* Task to carry out
The lines from the one holding "Click the minus circle button in bottom bar" through the end of the records below are to be written out exactly, and nothing else; pictures are to be left out.

*** Block opens ***

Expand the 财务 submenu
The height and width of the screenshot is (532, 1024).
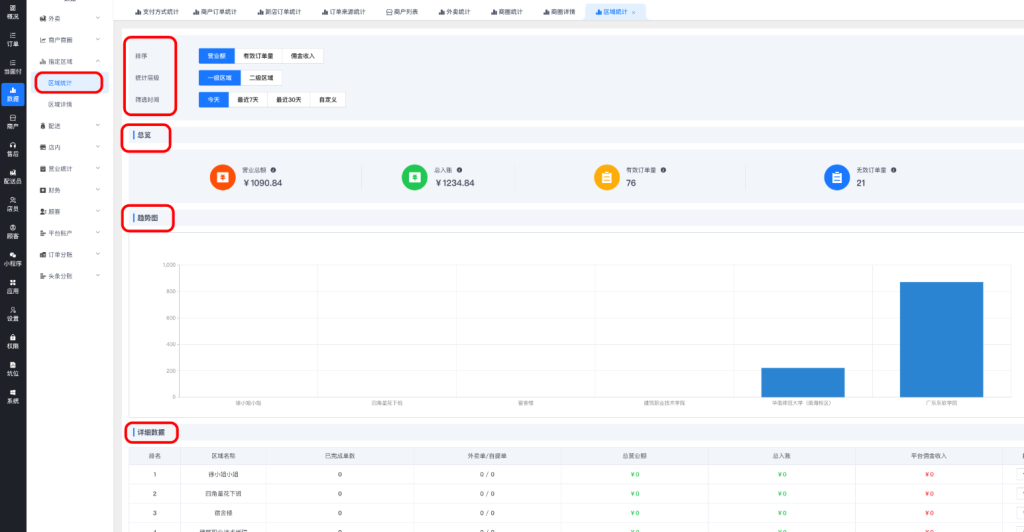68,190
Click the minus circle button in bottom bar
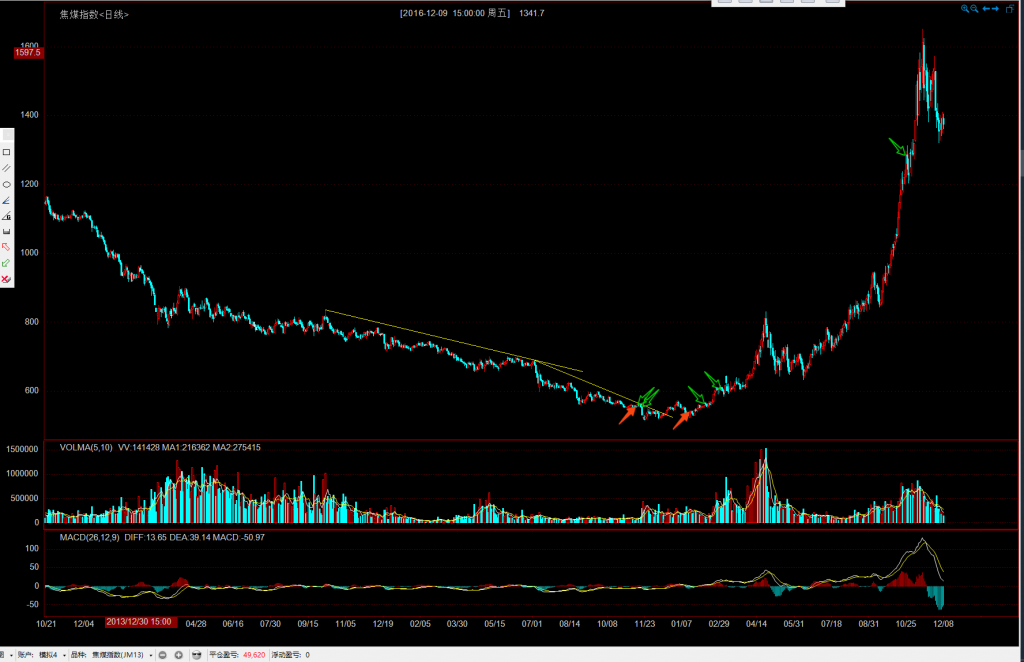Image resolution: width=1024 pixels, height=662 pixels. tap(163, 655)
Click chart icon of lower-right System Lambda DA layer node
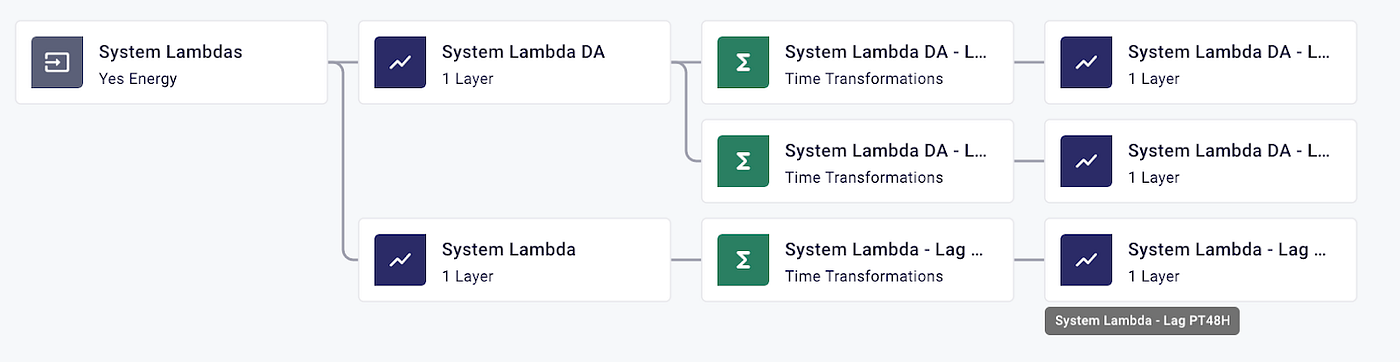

*** Block closes ***

* Task output
Click the minus circle button in bottom bar
Image resolution: width=1024 pixels, height=662 pixels. tap(163, 655)
Click chart icon of lower-right System Lambda DA layer node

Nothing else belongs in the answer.